BlueGene/L

BlueGene/L was a revolutionary, low-cost machine delivering extraordinary computing power for the nation's Stockpile Stewardship Program. It earned the number 1 position on the TOP500 list from November 2004 to June 2008.

Located in the Terascale Simulation Facility at Lawrence Livermore National Laboratory, BlueGene/L was used by scientists at Livermore, Los Alamos, and Sandia National Laboratories. The 596-teraflops machine handled many challenging scientific simulations, including ab initio molecular dynamics; three-dimensional (3D) dislocation dynamics; and turbulence, shock, and instability phenomena in hydrodynamics. It was also a computational science research machine for evaluating advanced computer architectures.

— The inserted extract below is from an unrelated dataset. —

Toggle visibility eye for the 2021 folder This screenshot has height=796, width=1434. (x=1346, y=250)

Developed by the IBM Watson Research Center in partnership with many, BlueGene/L was scaled up with a few unique components and IBM's system-on-a-chip technology developed for the embedded microprocessor marketplace. The computer's nodes were interconnected in three different ways instead of the usual one. Using a cell-based design, BlueGene/L was a scalable architecture in which the computational power of the machine could be expanded by adding more building blocks, without introduction of bottlenecks as the machine scaled up.

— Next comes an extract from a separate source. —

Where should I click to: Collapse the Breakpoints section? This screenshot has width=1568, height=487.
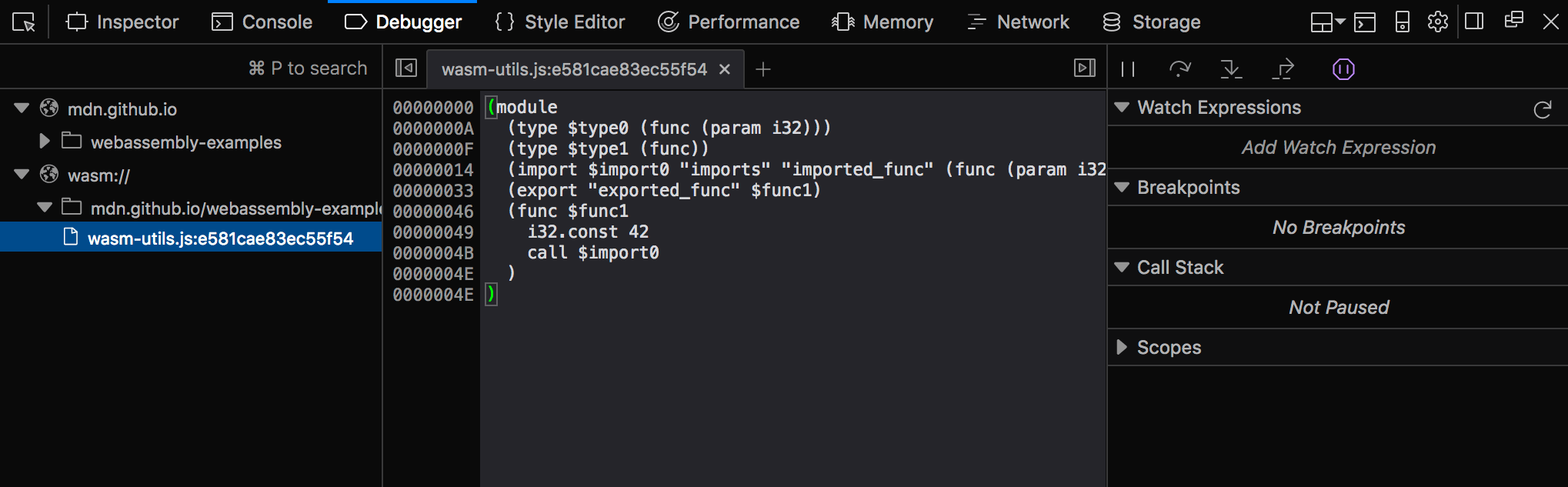(1122, 187)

Key stockpile stewardship application results on BlueGene/L pointed to a qualitative change in the way computational science can be performed. With a rapid time-to-solution, scientists performed a new run every day, made numerous investigations, and explored multiple alternatives. BlueGene/L made it possible for an entire scientific study to be performed in the same time as just one science run required only a year earlier. BlueGene/L made an impact on key NNSA missions and exploring one route toward cost-effective petaflops computing capabilities. It was optimized to run molecular dynamics applications at extreme speeds to address materials aging issues confronting the Stockpile Stewardship Program. BlueGene/L was also a computational science research machine for evaluating advanced computer architectures.